BEGIN Exercise input
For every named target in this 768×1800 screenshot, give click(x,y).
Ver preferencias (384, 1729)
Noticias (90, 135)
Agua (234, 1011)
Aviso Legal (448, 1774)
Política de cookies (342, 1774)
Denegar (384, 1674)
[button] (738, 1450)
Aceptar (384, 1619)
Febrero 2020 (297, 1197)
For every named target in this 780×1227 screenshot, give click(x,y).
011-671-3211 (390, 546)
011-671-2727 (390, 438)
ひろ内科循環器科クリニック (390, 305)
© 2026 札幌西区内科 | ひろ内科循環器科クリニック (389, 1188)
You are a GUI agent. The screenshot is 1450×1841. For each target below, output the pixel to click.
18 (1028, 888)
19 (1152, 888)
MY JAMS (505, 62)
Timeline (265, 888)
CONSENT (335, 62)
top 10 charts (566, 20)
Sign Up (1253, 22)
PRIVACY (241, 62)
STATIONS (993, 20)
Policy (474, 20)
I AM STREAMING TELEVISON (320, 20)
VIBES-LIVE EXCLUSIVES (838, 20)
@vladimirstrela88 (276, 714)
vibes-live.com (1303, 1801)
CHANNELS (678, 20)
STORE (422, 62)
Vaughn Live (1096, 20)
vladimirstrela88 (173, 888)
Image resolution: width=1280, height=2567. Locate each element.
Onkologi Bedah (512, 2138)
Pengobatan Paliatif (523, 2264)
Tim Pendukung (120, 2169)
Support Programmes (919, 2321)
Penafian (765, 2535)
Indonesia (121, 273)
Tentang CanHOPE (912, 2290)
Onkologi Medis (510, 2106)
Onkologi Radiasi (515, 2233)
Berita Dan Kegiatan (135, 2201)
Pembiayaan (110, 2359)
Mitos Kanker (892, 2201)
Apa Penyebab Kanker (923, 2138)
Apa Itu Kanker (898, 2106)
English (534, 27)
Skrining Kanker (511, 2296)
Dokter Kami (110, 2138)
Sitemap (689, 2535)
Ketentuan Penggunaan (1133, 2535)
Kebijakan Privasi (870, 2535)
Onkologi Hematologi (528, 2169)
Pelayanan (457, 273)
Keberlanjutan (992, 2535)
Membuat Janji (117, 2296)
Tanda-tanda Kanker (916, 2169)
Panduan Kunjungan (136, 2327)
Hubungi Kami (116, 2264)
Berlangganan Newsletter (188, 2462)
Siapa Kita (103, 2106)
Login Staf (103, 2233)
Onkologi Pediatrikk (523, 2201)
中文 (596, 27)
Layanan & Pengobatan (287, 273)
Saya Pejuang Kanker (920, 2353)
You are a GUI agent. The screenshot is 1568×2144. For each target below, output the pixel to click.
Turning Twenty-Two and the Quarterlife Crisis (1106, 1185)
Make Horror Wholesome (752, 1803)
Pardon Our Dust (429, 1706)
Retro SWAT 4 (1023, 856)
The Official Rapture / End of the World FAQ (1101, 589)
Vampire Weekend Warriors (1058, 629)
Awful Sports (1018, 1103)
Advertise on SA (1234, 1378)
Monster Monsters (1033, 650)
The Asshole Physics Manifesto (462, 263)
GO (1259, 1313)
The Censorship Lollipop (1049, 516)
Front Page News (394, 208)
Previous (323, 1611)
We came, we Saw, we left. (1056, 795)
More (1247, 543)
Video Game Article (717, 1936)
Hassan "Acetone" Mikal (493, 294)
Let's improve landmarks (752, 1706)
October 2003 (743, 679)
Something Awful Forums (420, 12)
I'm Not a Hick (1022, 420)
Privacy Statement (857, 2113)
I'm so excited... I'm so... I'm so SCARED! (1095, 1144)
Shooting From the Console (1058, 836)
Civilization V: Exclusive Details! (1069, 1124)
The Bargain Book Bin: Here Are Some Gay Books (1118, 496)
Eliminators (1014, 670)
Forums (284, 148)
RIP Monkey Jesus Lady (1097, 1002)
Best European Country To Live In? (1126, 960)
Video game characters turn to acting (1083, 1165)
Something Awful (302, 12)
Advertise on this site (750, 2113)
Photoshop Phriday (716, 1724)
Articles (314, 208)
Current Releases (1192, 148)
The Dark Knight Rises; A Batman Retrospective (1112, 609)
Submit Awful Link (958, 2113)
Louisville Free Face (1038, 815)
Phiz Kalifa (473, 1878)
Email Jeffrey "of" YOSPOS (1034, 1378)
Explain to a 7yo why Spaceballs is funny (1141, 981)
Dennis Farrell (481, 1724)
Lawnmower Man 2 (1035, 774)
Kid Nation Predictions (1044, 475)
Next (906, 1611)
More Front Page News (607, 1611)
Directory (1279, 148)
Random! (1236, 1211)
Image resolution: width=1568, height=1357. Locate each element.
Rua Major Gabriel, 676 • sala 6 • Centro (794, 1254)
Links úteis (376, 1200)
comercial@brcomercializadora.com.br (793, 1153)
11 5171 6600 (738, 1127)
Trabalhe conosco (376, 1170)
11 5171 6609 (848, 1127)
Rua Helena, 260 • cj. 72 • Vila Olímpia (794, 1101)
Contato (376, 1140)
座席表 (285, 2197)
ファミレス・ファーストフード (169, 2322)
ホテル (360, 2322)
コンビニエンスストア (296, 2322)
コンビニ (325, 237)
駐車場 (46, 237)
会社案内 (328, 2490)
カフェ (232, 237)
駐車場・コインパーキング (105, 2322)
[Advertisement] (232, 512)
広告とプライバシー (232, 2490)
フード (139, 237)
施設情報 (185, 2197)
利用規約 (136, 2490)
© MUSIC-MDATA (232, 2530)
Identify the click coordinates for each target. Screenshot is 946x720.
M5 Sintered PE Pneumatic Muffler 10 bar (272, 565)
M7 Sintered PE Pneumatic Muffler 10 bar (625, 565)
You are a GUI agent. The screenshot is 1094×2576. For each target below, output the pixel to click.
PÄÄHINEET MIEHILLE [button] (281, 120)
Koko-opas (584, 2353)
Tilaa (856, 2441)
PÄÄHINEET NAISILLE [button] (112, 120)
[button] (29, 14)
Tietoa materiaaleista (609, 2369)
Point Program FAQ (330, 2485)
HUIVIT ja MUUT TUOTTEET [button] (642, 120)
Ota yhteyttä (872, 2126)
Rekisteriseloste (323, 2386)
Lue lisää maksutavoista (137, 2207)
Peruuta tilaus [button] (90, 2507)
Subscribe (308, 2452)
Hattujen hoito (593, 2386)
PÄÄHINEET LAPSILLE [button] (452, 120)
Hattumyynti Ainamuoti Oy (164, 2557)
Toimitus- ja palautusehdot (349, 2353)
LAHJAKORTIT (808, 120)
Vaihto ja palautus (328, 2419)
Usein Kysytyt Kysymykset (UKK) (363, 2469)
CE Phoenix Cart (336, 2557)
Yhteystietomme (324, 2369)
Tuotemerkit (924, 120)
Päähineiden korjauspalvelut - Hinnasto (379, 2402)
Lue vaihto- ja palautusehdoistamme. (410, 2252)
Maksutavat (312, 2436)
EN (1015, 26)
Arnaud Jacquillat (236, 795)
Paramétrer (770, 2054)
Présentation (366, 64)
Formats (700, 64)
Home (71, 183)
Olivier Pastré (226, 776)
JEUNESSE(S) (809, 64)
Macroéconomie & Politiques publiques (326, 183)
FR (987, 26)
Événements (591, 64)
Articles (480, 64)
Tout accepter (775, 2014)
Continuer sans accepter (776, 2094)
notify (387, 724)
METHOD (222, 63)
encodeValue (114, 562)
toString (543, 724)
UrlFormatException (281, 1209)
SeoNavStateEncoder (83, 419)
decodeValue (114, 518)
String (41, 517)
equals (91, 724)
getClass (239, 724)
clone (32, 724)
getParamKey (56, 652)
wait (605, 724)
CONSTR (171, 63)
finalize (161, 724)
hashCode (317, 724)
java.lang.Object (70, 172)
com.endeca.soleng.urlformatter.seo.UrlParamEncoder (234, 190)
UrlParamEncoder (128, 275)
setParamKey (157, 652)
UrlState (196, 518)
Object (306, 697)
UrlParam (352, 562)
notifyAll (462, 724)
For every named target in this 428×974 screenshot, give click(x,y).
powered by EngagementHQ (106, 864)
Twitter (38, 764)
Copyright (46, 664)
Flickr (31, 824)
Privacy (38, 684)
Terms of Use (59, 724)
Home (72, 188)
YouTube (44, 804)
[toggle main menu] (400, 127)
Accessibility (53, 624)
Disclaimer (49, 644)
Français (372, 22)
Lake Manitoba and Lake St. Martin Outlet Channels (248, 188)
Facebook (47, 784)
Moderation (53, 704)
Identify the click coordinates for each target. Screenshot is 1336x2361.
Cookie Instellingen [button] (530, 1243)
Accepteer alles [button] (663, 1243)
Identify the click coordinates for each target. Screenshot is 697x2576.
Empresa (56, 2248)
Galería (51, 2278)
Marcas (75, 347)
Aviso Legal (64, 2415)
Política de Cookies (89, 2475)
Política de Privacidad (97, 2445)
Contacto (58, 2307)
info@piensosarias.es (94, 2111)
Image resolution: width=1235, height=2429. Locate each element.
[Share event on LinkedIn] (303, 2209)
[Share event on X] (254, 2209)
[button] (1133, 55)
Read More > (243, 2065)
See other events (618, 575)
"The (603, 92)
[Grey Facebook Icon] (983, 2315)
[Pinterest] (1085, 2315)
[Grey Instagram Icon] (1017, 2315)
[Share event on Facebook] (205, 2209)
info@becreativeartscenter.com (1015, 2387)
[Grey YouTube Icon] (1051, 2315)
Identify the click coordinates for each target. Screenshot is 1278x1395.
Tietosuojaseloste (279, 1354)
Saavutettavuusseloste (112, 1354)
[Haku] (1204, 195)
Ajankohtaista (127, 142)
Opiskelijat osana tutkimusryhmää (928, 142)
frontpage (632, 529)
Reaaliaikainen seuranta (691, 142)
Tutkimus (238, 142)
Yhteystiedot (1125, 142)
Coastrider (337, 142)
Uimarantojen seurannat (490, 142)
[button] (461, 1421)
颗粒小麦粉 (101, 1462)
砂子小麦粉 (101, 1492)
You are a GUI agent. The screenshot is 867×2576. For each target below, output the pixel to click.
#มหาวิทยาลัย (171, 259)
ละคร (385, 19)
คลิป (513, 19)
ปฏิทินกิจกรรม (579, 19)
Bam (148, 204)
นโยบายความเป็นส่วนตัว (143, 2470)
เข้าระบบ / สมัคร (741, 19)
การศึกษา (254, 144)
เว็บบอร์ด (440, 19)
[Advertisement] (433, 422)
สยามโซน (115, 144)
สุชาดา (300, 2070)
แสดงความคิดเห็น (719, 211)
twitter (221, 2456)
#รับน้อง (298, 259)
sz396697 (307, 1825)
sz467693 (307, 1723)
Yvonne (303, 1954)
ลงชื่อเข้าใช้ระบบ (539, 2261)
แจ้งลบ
END Exercise input
Print the lines from the one holding "sz396697 (307, 1825)" through the final line, inclusive, reproducing each one without change.

sz396697 (307, 1825)
sz467693 (307, 1723)
Yvonne (303, 1954)
ลงชื่อเข้าใช้ระบบ (539, 2261)
แจ้งลบ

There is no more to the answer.